L’émission en question est la suivante Accéléréégalement politique, dans tous les sens du terme : malgré leurs collègues qui parcourent les stades à tout prix, parfois juste pour la publicité, peut-être sans en avoir les moyens, ils ont choisi de jouer – et pour les remplir, nous parlons encore de milliers de personnes payantes – dans les champs de banlieue, toujours avec un concert autoproduit, qui implique plus de vingt interprètes et qui va du véritable live au théâtre de l’absurde, des comédies musicales aux rassemblements, complété par une post-finale dans laquelle, pendant que la scène se déroule démontés, les protagonistes continuent la soirée avec le public, en montant un autre, plus petit, jusque tard dans la nuit. Antidote au gigantisme à tout prix, à la célébrité, aux nombreux vices de la musique d’aujourd’hui. Encore une fois : Tamango comme style de vie, expérience partagée, communauté. Bref, des rêveurs radicaux. Mais qui, encore une fois, sont à leur meilleur en personne, et en personne, ils ne ressemblent vraiment à rien. Ancien et moderne.
Où ils peuvent aller
Musicalement, en fait, ils ne viennent pas exactement du futur : Je t’aime – qui ne collecte également qu’une partie des morceaux du Accéléréil faut dire le plus représentatif – comme tout le projet est joué avec des instruments traditionnels, presque old school, il flirte avec le surréaliste d’Elio e le Storie Tese (un des groupes auxquels ils doivent peut-être le plus, du moins en termes d’esprit, comme dans le cas de l’hymne Claudio Bisiosur la peur de perdre ses cheveux) et d’une certaine école indie, mêlant rock, pop, jazz, funk, voire ballades comme, entre autres, s’y essaye aussi ces derniers mois Tony Pitony, qui pourtant, contrairement à eux, pour l’instant, semble avoir moins bien résisté aux appâts du marché. Car – et les Tamangos le prétendent souvent – ce qui fait la différence, ici, ce n’est pas tant la Quoimais le comme: un morceau de musique différentsi jamais il le sera, ne pourra venir que d’une approche, justement, différent. C’est pour cette raison que les Tamangos ne semblent pas venir du futur, voire seulement de côté, tout au plus d’en bas, mêlant ironie, sarcasme, un certain goût du combat.

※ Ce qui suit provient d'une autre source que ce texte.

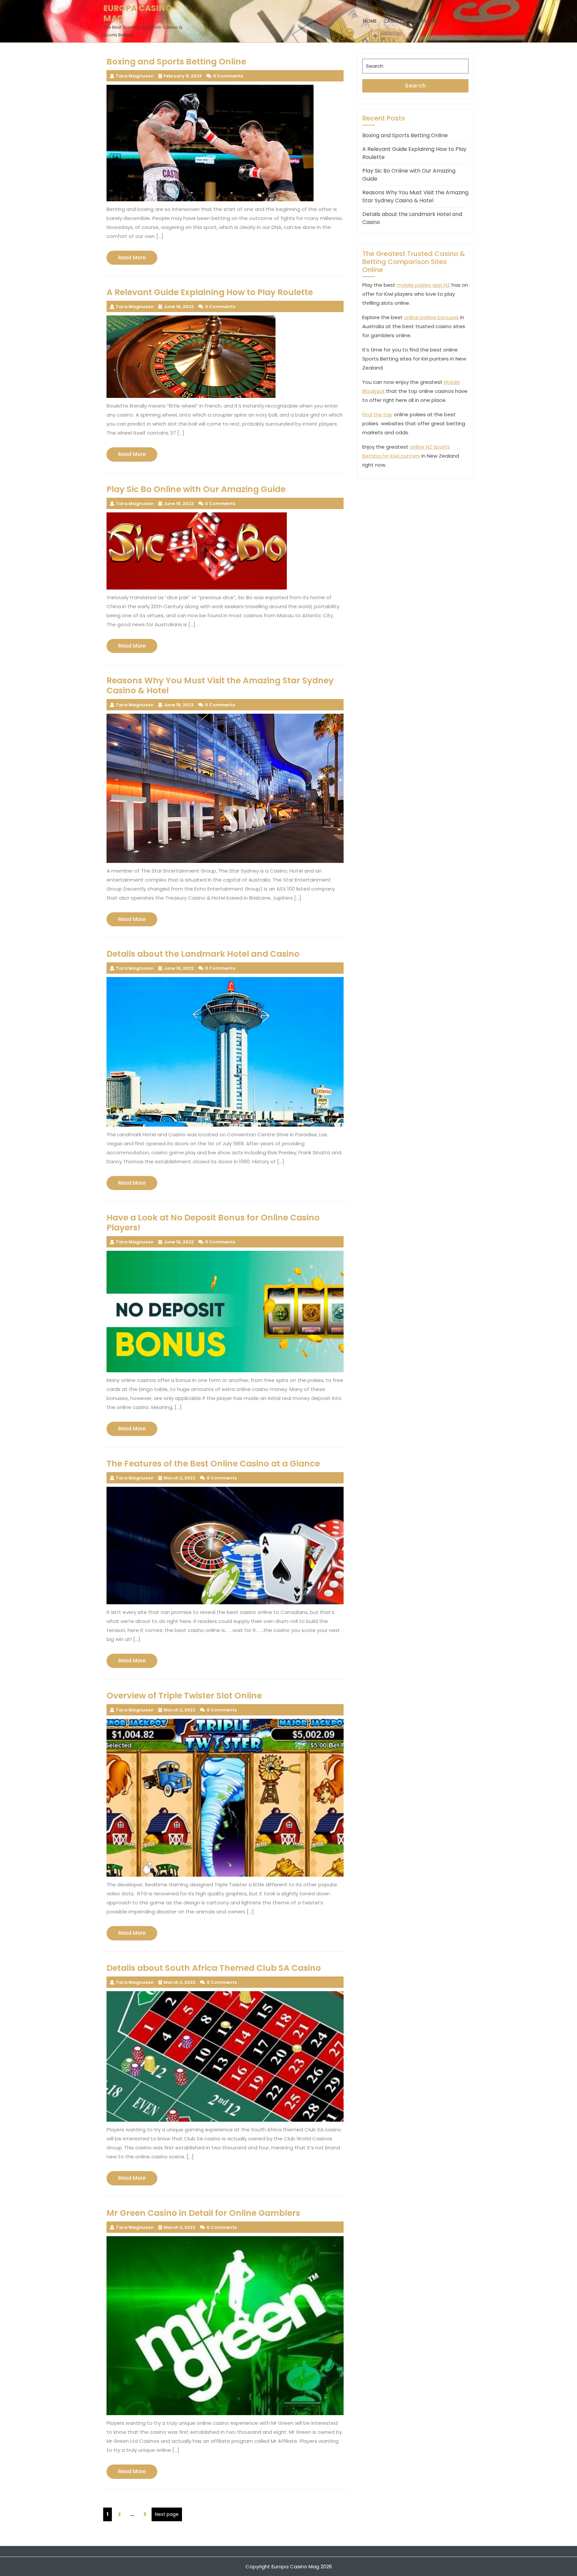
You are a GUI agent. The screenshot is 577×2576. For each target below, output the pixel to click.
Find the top (377, 414)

Et pourtant, viralité mise à part, ils peuvent apporter beaucoup. Stefano De Martino était à la date milanaise de AccéléréSanremo est une hypothèse qu’ils n’écartent pas du tout, bien au contraire, tant qu’ils peuvent jouer avec leurs propres règles. Mais il existe de nombreux doutes en ce sens : d’une part, un projet de ce genre peut percer l’écran, le public s’est montré sensible à l’alternative, à condition qu’il soit bien emballé (docet Lucio Corsi) ; d’un autre côté, c’est aussi une question de message, si cela signifie que vous pouvez arriver n’importe où en suivant vos propres règles (et donc, oui, aussi à Sanremo) ou si, eh bien, vous pouvez aller n’importe où indépendamment de Sanremo.
Mais à part le festival, c’est le deuxième été consécutif que le Accéléré enregistre un nombre croissant, ils font leurs propres épaules et tout cela est déjà une réussite. La collision est déjà en cours, nous verrons quel impact elle aura. En cas de doute, sinon sur l’avenir, Tamango représente du moins une alternative à la musique italienne d’aujourd’hui : qui sait, ils pourraient inspirer quelqu’un, démontrant que dès qu’on s’écarte de certaines pistes, il y a une prairie devant soi.